Good morning, some devices with the 6.43.2 software do not allow me to login.
The credentials are correct, in case of error I receive the error “Authentication failed”, instead with the right user/pass the process goes into timeout.
The problem occurs both with the Winbox, with the telnet and with the SSH.
The mikrotik works, but I can not access it (even locally via MAC address).
These devices are configured to remotely download the configuration (and they do), so I can pass commands. But I have no idea what the problem may be.
I tried to add a user but he has the same problem.
This happened to several auto-updating RB2011’s that I have when they went to the latest bugfix version a few weeks back. The router wouldn’t pass traffic, I couldn’t login. MAC address connection from Winbox wasn’t working and nmap showed only 1723 and 443 as open ports. Curiously this didn’t happen to other routers that had a single switch chip. So I guess it’s related to the hardware offloading in the newest version but I didn’t figure out how upgrade these units safely. I had to backup. Upgrade and restore selected parts of the config.

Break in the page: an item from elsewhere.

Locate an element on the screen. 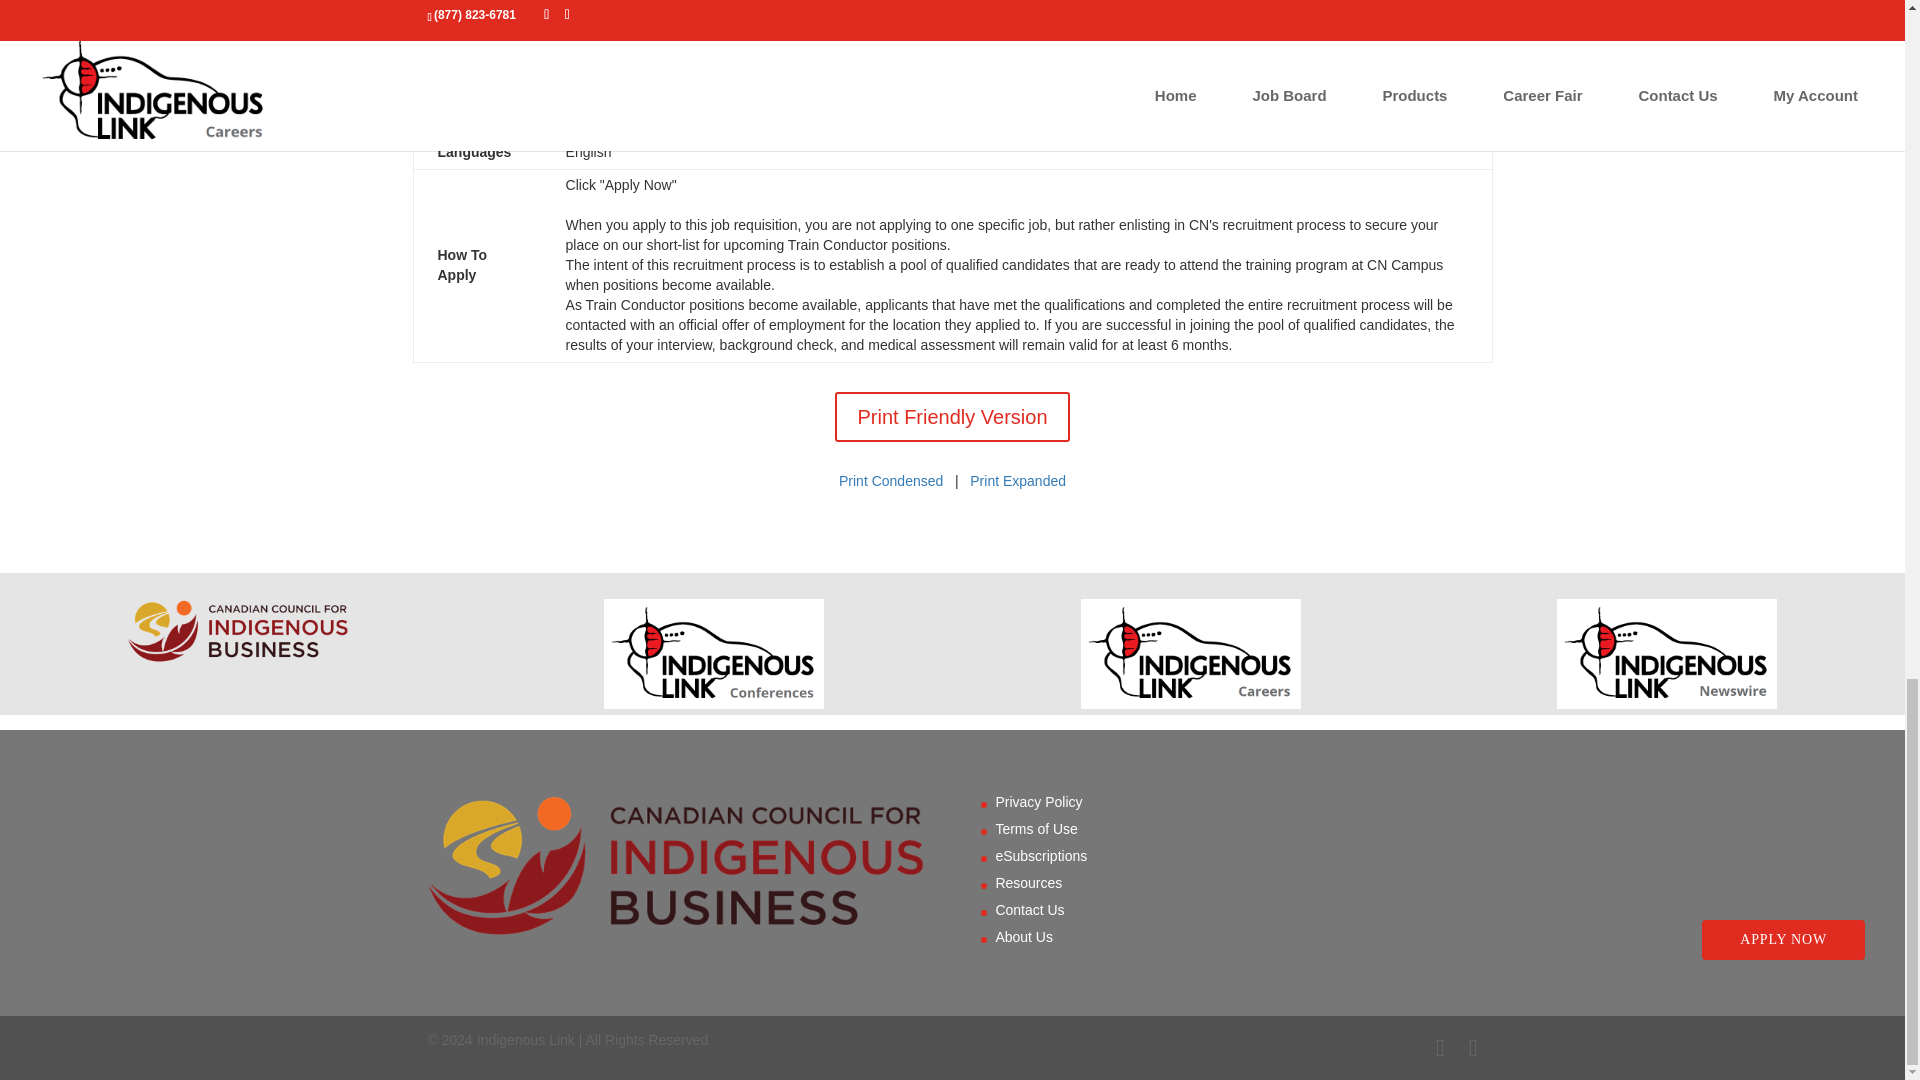  About Us is located at coordinates (1023, 936).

Assuming you’re using Winbox, make sure you’re using the latest version (as of today 3.18) . There was a recent issue with logging in under certain circumstances.

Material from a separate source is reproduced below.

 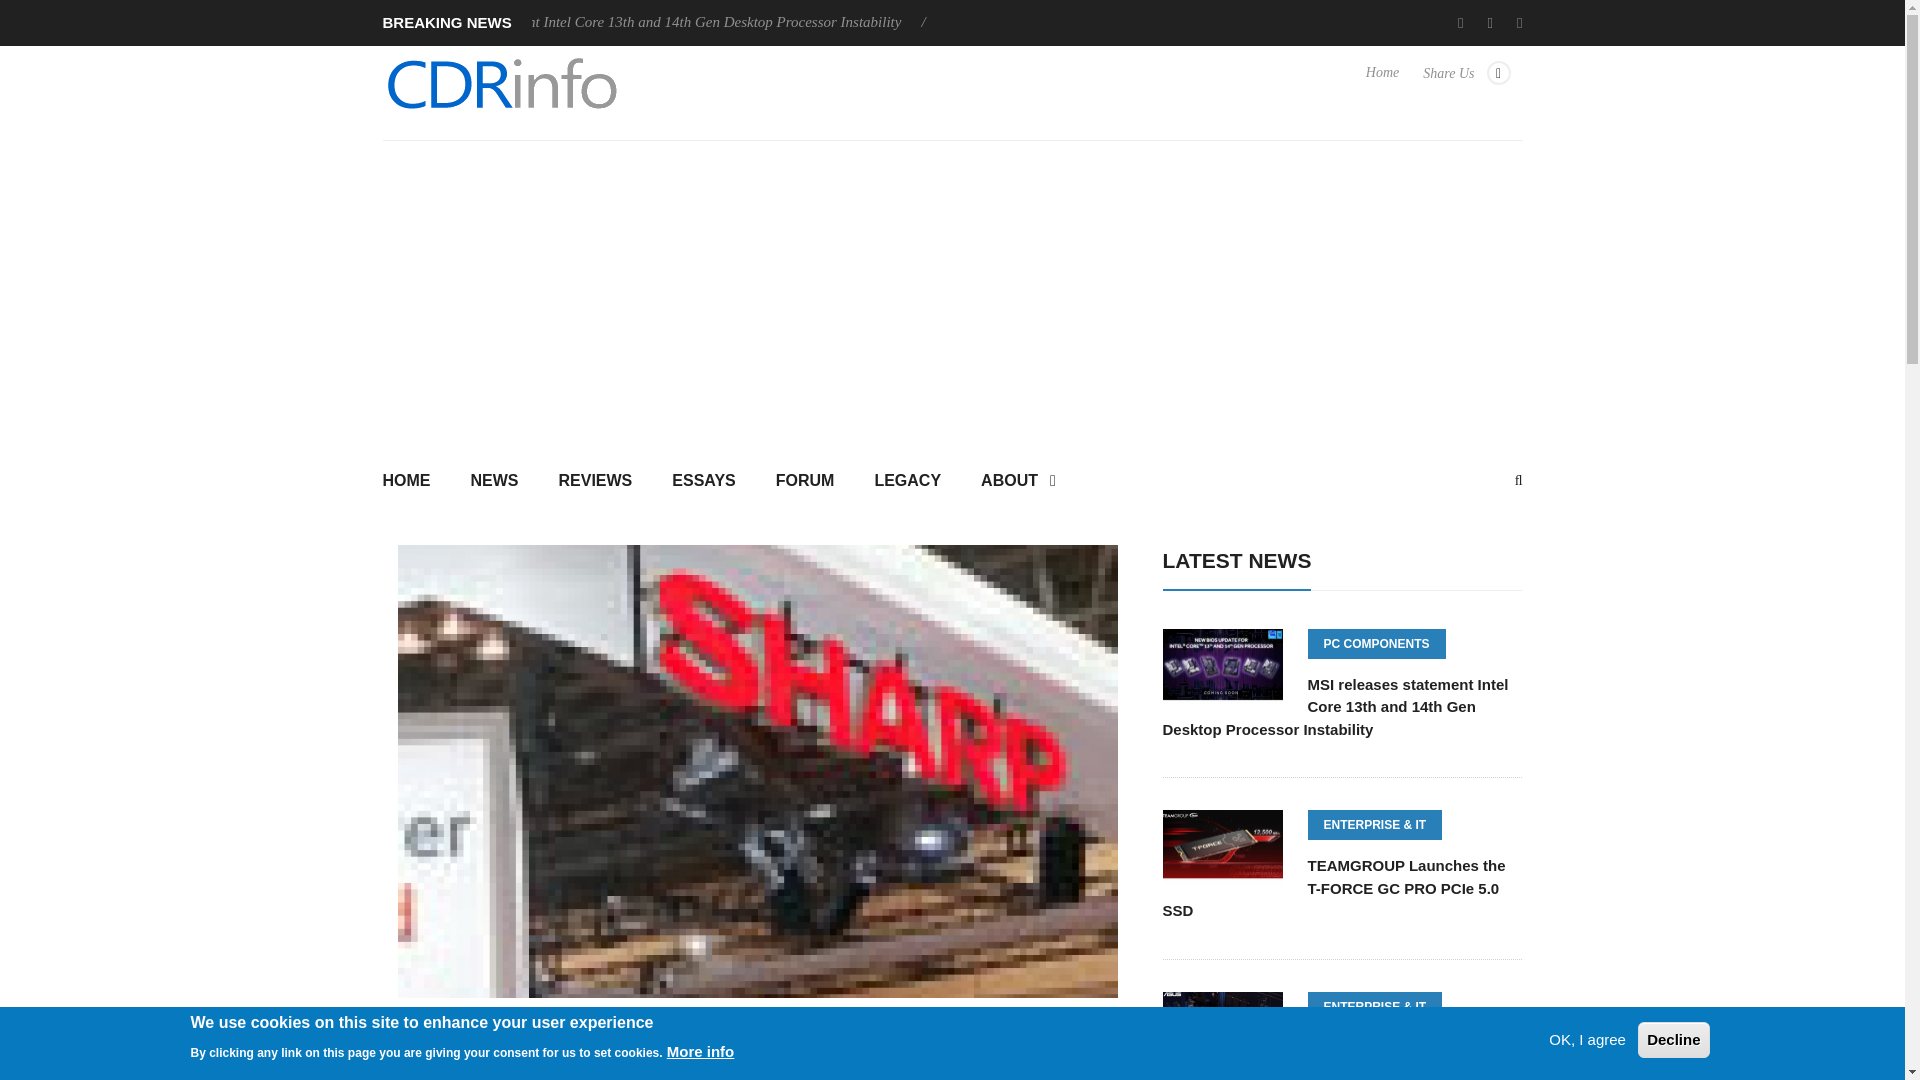 I want to click on TEAMGROUP Launches the T-FORCE GC PRO PCIe 5.0 SSD, so click(x=1152, y=22). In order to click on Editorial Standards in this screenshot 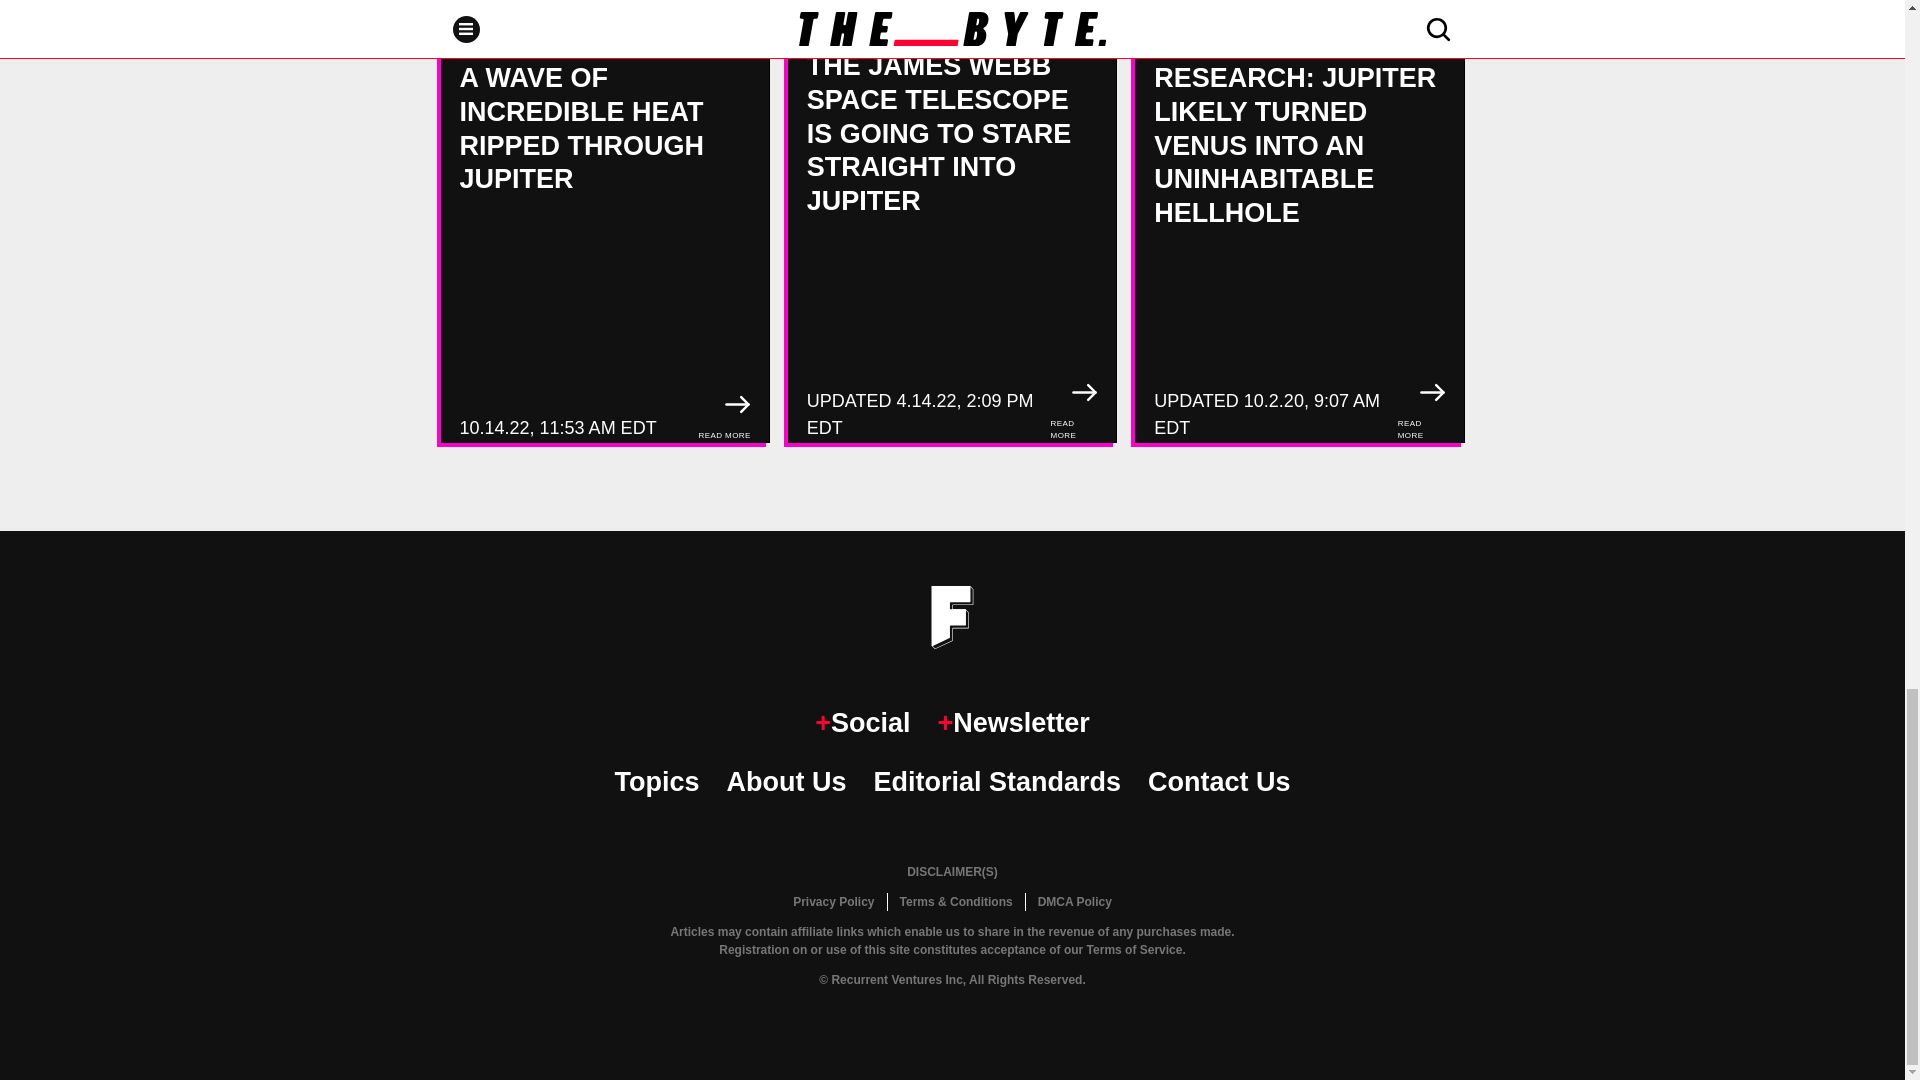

For any public-facing devices that were publicly-accessible prior to April 2018, did you change all your credentials after the Winbox vuln (https://blog.mikrotik.com/security/winbox-vulnerability.html) was patched? If not, it’s quite possible your creds were swiped back then and they’re now getting around to using them.
The Winbox version is 3.18, the ports are open because the device responds via ssh / telnet / web / winbox.
The device also recognizes the correct credentials, but fails to complete the login procedure.
We can not understand what rule can cause this problem
I’d suggest posting your firewall config. If you have some kind of blacklisting set of rules, you could very well be hitting them and blocking your own access after a few packets. That’s just a thought off the top of my head.
As he says that wrong credentials result in error while proper credentials result in a timeout, I don’t think it is connectivity or firewall related. So netinstall may be the only option.